Alston & Bird sits at the forefront of national law firms advising clients on health information privacy, security, and breach notification issues under federal and state laws. We have decades of experience advising our clients on Health Insurance Portability and Accountability Act (HIPAA) health information privacy, as well as security and breach issues, and developed HIPAA compliance plans. We have significant experience under HIPAA, the Health Information Technology for Economic and Clinical Health (HITECH) Act, and state health privacy laws, advising and representing clients in U.S. Department of Health and Human Services (HHS) Office for Civil Rights (OCR) investigations and compliance reviews, civil and criminal enforcement actions, and private litigation involving health information. We help you navigate these difficult issues, including identifying real strategies to achieve compliance and helping manage and resolve a breach crisis if one occurs.
Alston & Bird is there when you face an inadvertent or malicious breach of health information, including identifying immediate, proactive steps to mitigate potential harm. We recognize that no breach is the same, and we tailor our advice to the size and scope of the incident and its potential impact on you. Not all incidents are reportable under federal and state laws, and legal expertise is crucial in making that determination. If the breach is reportable under federal or state law, Alston & Bird can assist you with notifying government agencies and individuals as required and notifying/interacting with the media.

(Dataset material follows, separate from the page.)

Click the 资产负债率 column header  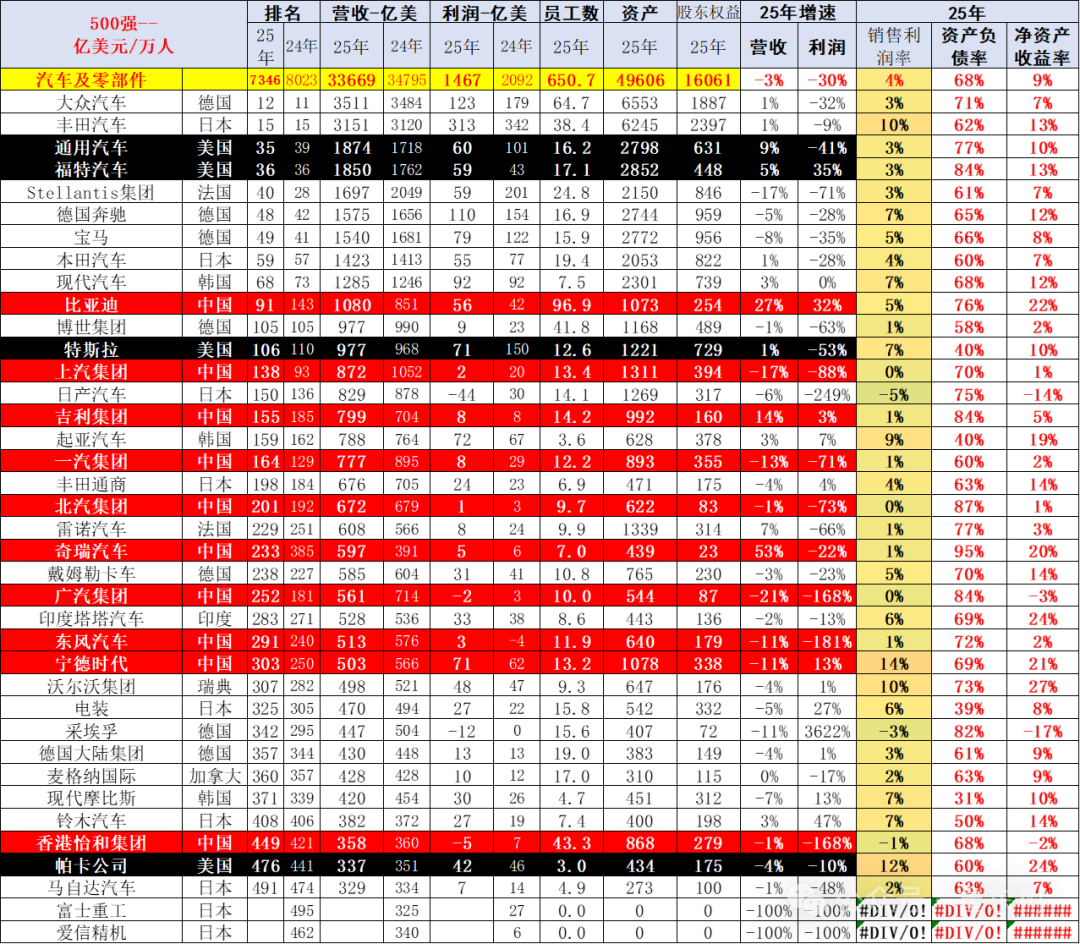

The HIPAA rules (and their state-level equivalents) are complicated, and the potential penalties for mistakes can be steep. Alston & Bird’s strength in HIPAA compliance enables you to navigate these complexities. We have developed HIPAA privacy and security compliance plans and work with your personnel in legal, compliance, and IT/technical capacities to educate on HIPAA requirements and ensure that compliance plans are consistent with your culture and fully integrated into your existing information security program.

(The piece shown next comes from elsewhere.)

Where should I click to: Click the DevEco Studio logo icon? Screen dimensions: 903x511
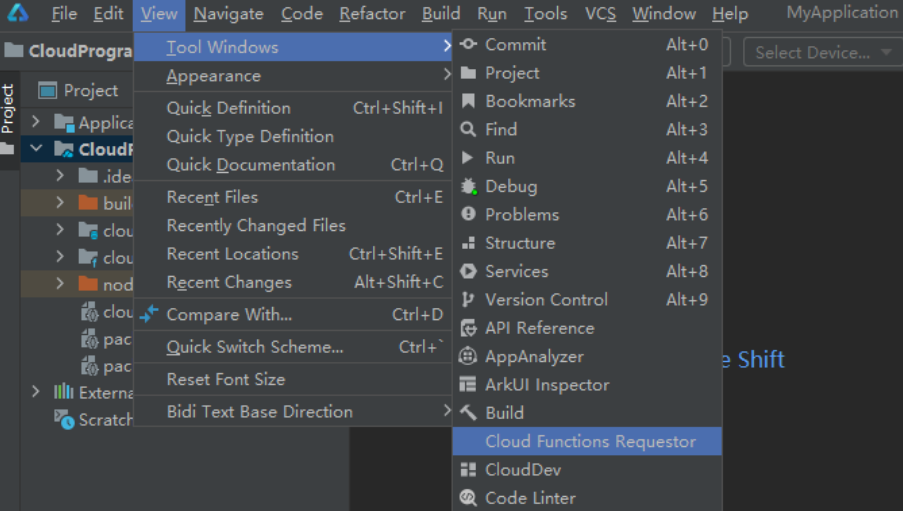click(x=18, y=14)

You need a firm with a command of the issues and the capability to guide you through a crisis and the labyrinth of laws you’ll face: the federal HIPAA, Genetic Information Nondiscrimination Act (GINA), and HITECH Act and state laws such as California’s Confidentiality of Medical Information Act (CMIA) and Consumer Privacy Act (CCPA). Our team brings a unique combination of skills—knowledge of the laws governing health information breaches and security incident/crisis management and response experience—to assist you in managing and responding to a health information breach. With Alston & Bird, you have the right partner by your side.